1. Cas du médiateur : L'initiatrice Anne est propriétaire d'un mur situé sur son terrain. Le co-participant Marc a peint ce mur en blanc sans son consentement et l'a endommagé à certains endroits en construisant son propre mur.
2. Évaluation : Indépendamment du fait que le co-participant Marc a agi dans le but d'améliorer l'apparence de sa cour et a supporté les frais lui-même, cela ne justifie pas une ingérence dans la propriété d'autrui. L'initiatrice Anne a le droit de décider de l'apparence et de l'état de son mur, même si elle ne le voit pas.
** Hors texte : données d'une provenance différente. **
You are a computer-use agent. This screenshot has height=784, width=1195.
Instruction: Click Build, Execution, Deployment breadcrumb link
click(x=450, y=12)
Le dommage, même minime, constitue une violation supplémentaire.
3. Avis de médiation : Le médiateur recommande que le co-participant Marc remette le mur dans son état d'origine à ses propres frais – cela comprend la réparation des dommages et la repeinture dans la couleur grise d'origine ou dans la couleur choisie par l'initiatrice Anne. Le médiateur conseille également des excuses écrites à la voisine. Étant donné que l'initiatrice Anne n'a pas demandé de compensation financière et qu'il s'agit d'une ingérence qui peut être réparée, le médiateur ne propose pas de montant financier. Il serait raisonnable que le co-participant Marc convienne à l'avance de toute future ingérence sur la limite commune.
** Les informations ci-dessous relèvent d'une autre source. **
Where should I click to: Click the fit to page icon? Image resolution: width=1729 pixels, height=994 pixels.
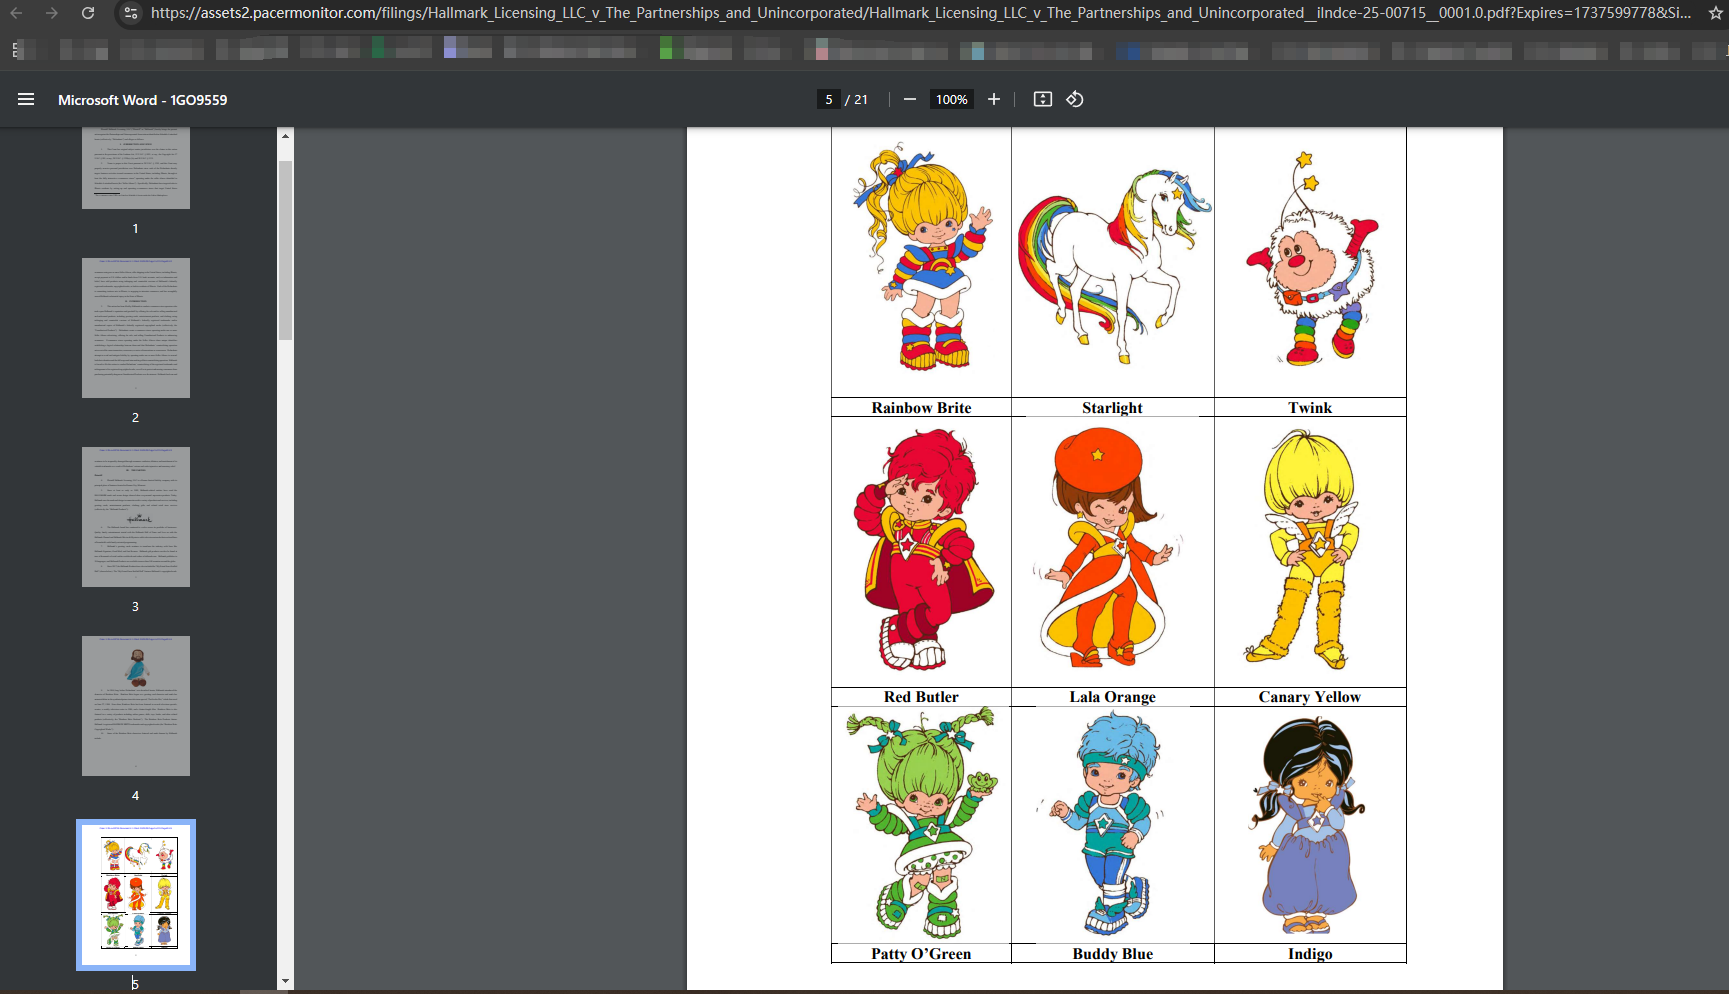point(1042,99)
4. Remarque finale : Marc, votre intention était noble comme la peinture blanche – mais malheureusement, le mur, tout comme les règles de la maison, est une affaire pour les deux, pas seulement pour celui qui tient le pinceau. La prochaine fois, invitez plutôt votre voisine Anne pour un café et des échantillons de couleurs – moins cher et sans notes dans le procès-verbal de médiation.